*Extrait du document*
◇ ◇ ◇ ◇ ◇

État de droit dans l'UE : le premier rapport de la Commission européenne

L'indépendance de la justice remise en question en Pologne et la liberté de la presse discutée en Hongrie, le respect de l'État de droit dans certains pays de l'UE inquiète la Commission européenne. Si la Commission reste satisfaite de la situation en France, elle note néanmoins une hausse des menaces à l'encontre des journalistes.

Temps de lecture  3 minutes

La déesse Thémis, symbole de justice, représentée avec le glaive et la balance, sur fond de drapeau européen.
Le rapport dévoile que le recours excessif à la législation accélérée et d'exception peut susciter des inquiétudes pour l'état de droit. © respiro888 - stock.adobe.com

La Commission européenne a présenté, le 30 septembre 2020, son  premier rapport annuel sur la situation de l'État de droit dans l'Union européenne (UE) dressant un tableau "inquiétant" sur la situation démocratique dans certains pays de l'UE. Parmi ceux-ci, la Hongrie vient d'être condamnée par la Cour de justice de l'UE pour la fermeture d'une université.

Pour sa part, l'Allemagne a proposé, mercredi 7 octobre, au Parlement européen, d'inscrire le respect de l'État de droit comme une clause conditionnant le versement du plan de relance (2021-2027). Budapest et Varsovie ont écarté cette proposition, elles évoquent une atteinte à la démocratie.

Quelle situation dans l'UE ?

Le rapport s'appuie sur quatre piliers pour mesurer le respect de l'État de droit.

  • Système de justice

Les États ayant une indépendance de la justice forte, continuent de la renforcer. Ce rapport souligne l'importance du défi numérique dans les systèmes de justice, la crise sanitaire a accentué sa nécessité. Pour d'autres États, la Commission a engagé des procédures d'infraction (article 7 du Traité sur l'UE) et a exprimé des préoccupations (Hongrie, Pologne).

◇ ◇ ◇ ◇ ◇

*Données recueillies*

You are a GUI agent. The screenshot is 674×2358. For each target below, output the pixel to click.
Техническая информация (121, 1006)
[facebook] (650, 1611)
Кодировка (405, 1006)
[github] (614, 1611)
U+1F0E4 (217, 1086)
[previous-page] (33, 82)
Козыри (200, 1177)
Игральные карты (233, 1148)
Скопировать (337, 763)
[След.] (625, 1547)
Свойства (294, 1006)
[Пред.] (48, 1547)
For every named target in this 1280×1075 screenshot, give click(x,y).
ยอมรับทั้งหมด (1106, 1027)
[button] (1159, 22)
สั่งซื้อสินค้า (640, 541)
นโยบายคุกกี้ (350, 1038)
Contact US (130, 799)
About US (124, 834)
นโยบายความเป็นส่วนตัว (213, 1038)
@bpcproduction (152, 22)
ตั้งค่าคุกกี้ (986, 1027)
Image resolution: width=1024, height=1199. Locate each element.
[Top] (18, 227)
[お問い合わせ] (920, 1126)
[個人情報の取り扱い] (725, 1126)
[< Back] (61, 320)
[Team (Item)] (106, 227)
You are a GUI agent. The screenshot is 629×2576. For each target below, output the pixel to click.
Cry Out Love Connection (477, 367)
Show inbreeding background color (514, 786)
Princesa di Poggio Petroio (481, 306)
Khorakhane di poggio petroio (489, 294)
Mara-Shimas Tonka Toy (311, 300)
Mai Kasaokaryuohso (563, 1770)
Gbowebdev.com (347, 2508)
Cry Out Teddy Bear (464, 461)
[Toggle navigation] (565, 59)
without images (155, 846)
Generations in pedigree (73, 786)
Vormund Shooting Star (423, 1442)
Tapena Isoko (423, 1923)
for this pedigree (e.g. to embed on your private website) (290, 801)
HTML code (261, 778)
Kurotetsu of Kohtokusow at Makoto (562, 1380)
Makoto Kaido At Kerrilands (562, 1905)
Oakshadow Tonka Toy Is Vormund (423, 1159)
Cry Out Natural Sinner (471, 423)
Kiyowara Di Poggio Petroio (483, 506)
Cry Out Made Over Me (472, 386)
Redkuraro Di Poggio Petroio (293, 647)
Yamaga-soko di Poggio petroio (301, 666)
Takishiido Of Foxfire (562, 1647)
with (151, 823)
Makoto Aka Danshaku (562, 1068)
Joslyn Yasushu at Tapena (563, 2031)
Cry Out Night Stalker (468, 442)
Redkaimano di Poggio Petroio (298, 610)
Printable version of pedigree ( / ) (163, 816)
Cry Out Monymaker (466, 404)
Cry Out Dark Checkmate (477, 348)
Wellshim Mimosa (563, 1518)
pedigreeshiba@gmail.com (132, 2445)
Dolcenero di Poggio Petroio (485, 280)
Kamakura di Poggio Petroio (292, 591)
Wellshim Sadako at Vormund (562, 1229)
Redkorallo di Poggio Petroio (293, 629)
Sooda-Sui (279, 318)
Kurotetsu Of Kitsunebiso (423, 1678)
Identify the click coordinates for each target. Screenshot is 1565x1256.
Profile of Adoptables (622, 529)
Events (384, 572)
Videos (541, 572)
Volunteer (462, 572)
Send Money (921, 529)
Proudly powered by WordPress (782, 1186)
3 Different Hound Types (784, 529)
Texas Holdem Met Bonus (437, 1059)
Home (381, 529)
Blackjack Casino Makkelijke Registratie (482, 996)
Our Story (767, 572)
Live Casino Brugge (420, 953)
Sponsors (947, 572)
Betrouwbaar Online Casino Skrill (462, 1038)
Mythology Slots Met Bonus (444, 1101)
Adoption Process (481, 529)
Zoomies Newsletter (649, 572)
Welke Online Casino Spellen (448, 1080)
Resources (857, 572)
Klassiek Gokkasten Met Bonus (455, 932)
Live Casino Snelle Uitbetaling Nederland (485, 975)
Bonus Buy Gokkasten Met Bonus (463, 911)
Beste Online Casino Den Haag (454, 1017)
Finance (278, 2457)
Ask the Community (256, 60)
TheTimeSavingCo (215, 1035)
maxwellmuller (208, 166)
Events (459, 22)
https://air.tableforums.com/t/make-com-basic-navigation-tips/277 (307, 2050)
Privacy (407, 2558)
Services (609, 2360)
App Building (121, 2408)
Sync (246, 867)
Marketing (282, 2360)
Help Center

◇ ◇ ◇ ◇ ◇

*Consigne*
Reprenez l'article sur le premier rapport de la Commission européenne consacré à l'État de droit dans l'UE et poursuivez-le à partir de sa dernière phrase.

*Réponse rédigée*
  • Lutte contre la corruption

Différents États membres mènent cette lutte par un renforcement soit du régime juridique de la prévention de la corruption, soit du système de justice pénale pour lutter contre la corruption. Celui-ci semble inefficace et pose problème en Bulgarie, Slovaquie et en Hongrie.

  • Liberté et pluralisme des médias

Dans l'Union il existe une protection juridique élevée contrôlée par une autorité établie par la loi. Mais des préoccupations ont été exprimées quant au risque de politisation de l'autorité compétente (Hongrie, Malte, Pologne) ou quant à la protection des journalistes.

  • Équilibre des pouvoirs entre les institutions

Des réformes en cours dans plusieurs États membres permettront davantage aux citoyens de contester le pouvoir exécutif ou législatif. Le rapport dévoile que le recours excessif à la législation accélérée et d'exception peut susciter des inquiétudes pour l'État de droit. Enfin, la Commission a rappelé, en août 2020, que les mesures d'urgence prises durant la pandémie doivent être nécessaires, proportionnées, temporaires et contrôlées.

Et en France ?

Le rapport souligne la qualité de la justice française grâce à son organisation institutionnelle. La Commission a d'autre part validé différentes réformes, notamment celle qui pourrait élargir les compétences du Conseil supérieur de la magistrature.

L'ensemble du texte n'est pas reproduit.